> **EXERCISE GOAL**: Make an exact copy of all the entries shown below.

> **RECORD SET**:
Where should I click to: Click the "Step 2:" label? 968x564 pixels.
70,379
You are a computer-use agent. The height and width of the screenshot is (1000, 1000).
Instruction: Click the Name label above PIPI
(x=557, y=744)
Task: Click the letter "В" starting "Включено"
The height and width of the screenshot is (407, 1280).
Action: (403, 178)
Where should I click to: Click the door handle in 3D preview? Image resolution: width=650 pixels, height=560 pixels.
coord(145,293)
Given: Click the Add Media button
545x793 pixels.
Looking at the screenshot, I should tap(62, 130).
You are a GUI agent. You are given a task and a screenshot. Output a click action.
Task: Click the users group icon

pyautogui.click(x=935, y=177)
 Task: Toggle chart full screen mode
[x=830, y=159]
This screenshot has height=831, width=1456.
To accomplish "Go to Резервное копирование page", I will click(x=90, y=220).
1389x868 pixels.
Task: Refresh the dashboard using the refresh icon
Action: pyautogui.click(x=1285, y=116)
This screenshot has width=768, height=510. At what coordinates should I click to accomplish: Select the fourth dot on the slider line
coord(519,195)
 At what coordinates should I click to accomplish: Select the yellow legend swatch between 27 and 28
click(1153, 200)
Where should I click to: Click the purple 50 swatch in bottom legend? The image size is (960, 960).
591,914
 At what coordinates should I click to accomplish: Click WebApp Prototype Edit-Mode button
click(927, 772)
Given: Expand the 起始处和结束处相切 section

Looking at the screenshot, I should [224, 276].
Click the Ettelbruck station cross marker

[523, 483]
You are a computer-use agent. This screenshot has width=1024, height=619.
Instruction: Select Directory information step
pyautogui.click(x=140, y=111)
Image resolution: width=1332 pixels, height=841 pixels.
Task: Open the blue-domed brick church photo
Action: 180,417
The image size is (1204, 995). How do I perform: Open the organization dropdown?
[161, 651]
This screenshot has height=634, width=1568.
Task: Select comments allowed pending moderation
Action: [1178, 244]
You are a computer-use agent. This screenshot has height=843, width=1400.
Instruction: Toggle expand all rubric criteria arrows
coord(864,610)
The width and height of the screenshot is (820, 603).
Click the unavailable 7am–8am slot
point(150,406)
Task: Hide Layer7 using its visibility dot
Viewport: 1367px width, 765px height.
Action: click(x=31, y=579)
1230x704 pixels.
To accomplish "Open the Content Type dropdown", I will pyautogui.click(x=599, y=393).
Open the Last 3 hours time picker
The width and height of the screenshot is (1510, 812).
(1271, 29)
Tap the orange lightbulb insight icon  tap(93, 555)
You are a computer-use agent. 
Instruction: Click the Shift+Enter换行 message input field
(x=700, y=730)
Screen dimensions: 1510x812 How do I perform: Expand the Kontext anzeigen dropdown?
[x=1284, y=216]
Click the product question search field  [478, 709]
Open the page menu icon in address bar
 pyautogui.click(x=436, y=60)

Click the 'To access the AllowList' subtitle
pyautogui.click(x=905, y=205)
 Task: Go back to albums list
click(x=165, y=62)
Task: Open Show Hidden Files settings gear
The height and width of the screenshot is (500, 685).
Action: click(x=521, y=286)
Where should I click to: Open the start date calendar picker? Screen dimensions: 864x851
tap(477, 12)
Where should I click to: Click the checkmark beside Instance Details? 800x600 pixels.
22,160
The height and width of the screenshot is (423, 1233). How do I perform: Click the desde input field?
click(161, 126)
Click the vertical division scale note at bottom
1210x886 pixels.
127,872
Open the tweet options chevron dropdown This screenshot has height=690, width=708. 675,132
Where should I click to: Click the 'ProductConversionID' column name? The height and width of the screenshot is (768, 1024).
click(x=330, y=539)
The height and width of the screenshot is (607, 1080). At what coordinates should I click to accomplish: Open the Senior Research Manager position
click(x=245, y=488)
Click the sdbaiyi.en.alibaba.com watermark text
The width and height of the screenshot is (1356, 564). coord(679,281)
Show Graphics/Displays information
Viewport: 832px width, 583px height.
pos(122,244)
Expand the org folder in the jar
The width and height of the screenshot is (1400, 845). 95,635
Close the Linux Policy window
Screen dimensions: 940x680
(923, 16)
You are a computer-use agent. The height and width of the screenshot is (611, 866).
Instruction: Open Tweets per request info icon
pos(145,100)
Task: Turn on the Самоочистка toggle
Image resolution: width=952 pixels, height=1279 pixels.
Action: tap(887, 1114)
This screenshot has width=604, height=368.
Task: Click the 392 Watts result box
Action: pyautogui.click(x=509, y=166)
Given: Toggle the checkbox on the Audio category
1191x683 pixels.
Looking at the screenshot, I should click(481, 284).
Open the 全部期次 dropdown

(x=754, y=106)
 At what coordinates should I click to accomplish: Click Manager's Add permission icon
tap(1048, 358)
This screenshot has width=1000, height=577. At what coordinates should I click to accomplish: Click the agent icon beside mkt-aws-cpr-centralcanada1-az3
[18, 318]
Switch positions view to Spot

> **SOLUTION TO THIS PROBLEM**:
Where should I click to: Click the "Step 2:" label? 968x564 pixels.
70,379
You are a computer-use agent. The height and width of the screenshot is (1000, 1000).
Instruction: Click the Name label above PIPI
(x=557, y=744)
Task: Click the letter "В" starting "Включено"
The height and width of the screenshot is (407, 1280).
Action: (403, 178)
Where should I click to: Click the door handle in 3D preview? Image resolution: width=650 pixels, height=560 pixels.
coord(145,293)
Given: Click the Add Media button
545x793 pixels.
Looking at the screenshot, I should tap(62, 130).
You are a GUI agent. You are given a task and a screenshot. Output a click action.
Task: Click the users group icon

pyautogui.click(x=935, y=177)
 Task: Toggle chart full screen mode
[x=830, y=159]
This screenshot has height=831, width=1456.
To accomplish "Go to Резервное копирование page", I will click(x=90, y=220).
1389x868 pixels.
Task: Refresh the dashboard using the refresh icon
Action: pyautogui.click(x=1285, y=116)
This screenshot has width=768, height=510. At what coordinates should I click to accomplish: Select the fourth dot on the slider line
coord(519,195)
 At what coordinates should I click to accomplish: Select the yellow legend swatch between 27 and 28
click(1153, 200)
Where should I click to: Click the purple 50 swatch in bottom legend? The image size is (960, 960).
591,914
 At what coordinates should I click to accomplish: Click WebApp Prototype Edit-Mode button
click(927, 772)
Given: Expand the 起始处和结束处相切 section

Looking at the screenshot, I should [224, 276].
Click the Ettelbruck station cross marker

[523, 483]
You are a computer-use agent. This screenshot has width=1024, height=619.
Instruction: Select Directory information step
pyautogui.click(x=140, y=111)
Image resolution: width=1332 pixels, height=841 pixels.
Task: Open the blue-domed brick church photo
Action: 180,417
The image size is (1204, 995). How do I perform: Open the organization dropdown?
[161, 651]
This screenshot has height=634, width=1568.
Task: Select comments allowed pending moderation
Action: [1178, 244]
You are a computer-use agent. This screenshot has height=843, width=1400.
Instruction: Toggle expand all rubric criteria arrows
coord(864,610)
The width and height of the screenshot is (820, 603).
Click the unavailable 7am–8am slot
point(150,406)
Task: Hide Layer7 using its visibility dot
Viewport: 1367px width, 765px height.
Action: click(x=31, y=579)
1230x704 pixels.
To accomplish "Open the Content Type dropdown", I will pyautogui.click(x=599, y=393).
Open the Last 3 hours time picker
The width and height of the screenshot is (1510, 812).
(1271, 29)
Tap the orange lightbulb insight icon  tap(93, 555)
You are a computer-use agent. 
Instruction: Click the Shift+Enter换行 message input field
(x=700, y=730)
Screen dimensions: 1510x812 How do I perform: Expand the Kontext anzeigen dropdown?
[x=1284, y=216]
Click the product question search field  [478, 709]
Open the page menu icon in address bar
 pyautogui.click(x=436, y=60)

Click the 'To access the AllowList' subtitle
pyautogui.click(x=905, y=205)
 Task: Go back to albums list
click(x=165, y=62)
Task: Open Show Hidden Files settings gear
The height and width of the screenshot is (500, 685).
Action: click(x=521, y=286)
Where should I click to: Open the start date calendar picker? Screen dimensions: 864x851
tap(477, 12)
Where should I click to: Click the checkmark beside Instance Details? 800x600 pixels.
22,160
The height and width of the screenshot is (423, 1233). How do I perform: Click the desde input field?
click(161, 126)
Click the vertical division scale note at bottom
1210x886 pixels.
127,872
Open the tweet options chevron dropdown This screenshot has height=690, width=708. 675,132
Where should I click to: Click the 'ProductConversionID' column name? The height and width of the screenshot is (768, 1024).
click(x=330, y=539)
The height and width of the screenshot is (607, 1080). At what coordinates should I click to accomplish: Open the Senior Research Manager position
click(x=245, y=488)
Click the sdbaiyi.en.alibaba.com watermark text
The width and height of the screenshot is (1356, 564). coord(679,281)
Show Graphics/Displays information
Viewport: 832px width, 583px height.
pos(122,244)
Expand the org folder in the jar
The width and height of the screenshot is (1400, 845). 95,635
Close the Linux Policy window
Screen dimensions: 940x680
(923, 16)
You are a computer-use agent. The height and width of the screenshot is (611, 866).
Instruction: Open Tweets per request info icon
pos(145,100)
Task: Turn on the Самоочистка toggle
Image resolution: width=952 pixels, height=1279 pixels.
Action: tap(887, 1114)
This screenshot has width=604, height=368.
Task: Click the 392 Watts result box
Action: pyautogui.click(x=509, y=166)
Given: Toggle the checkbox on the Audio category
1191x683 pixels.
Looking at the screenshot, I should click(481, 284).
Open the 全部期次 dropdown

(x=754, y=106)
 At what coordinates should I click to accomplish: Click Manager's Add permission icon
tap(1048, 358)
This screenshot has width=1000, height=577. At what coordinates should I click to accomplish: Click the agent icon beside mkt-aws-cpr-centralcanada1-az3
[18, 318]
Switch positions view to Spot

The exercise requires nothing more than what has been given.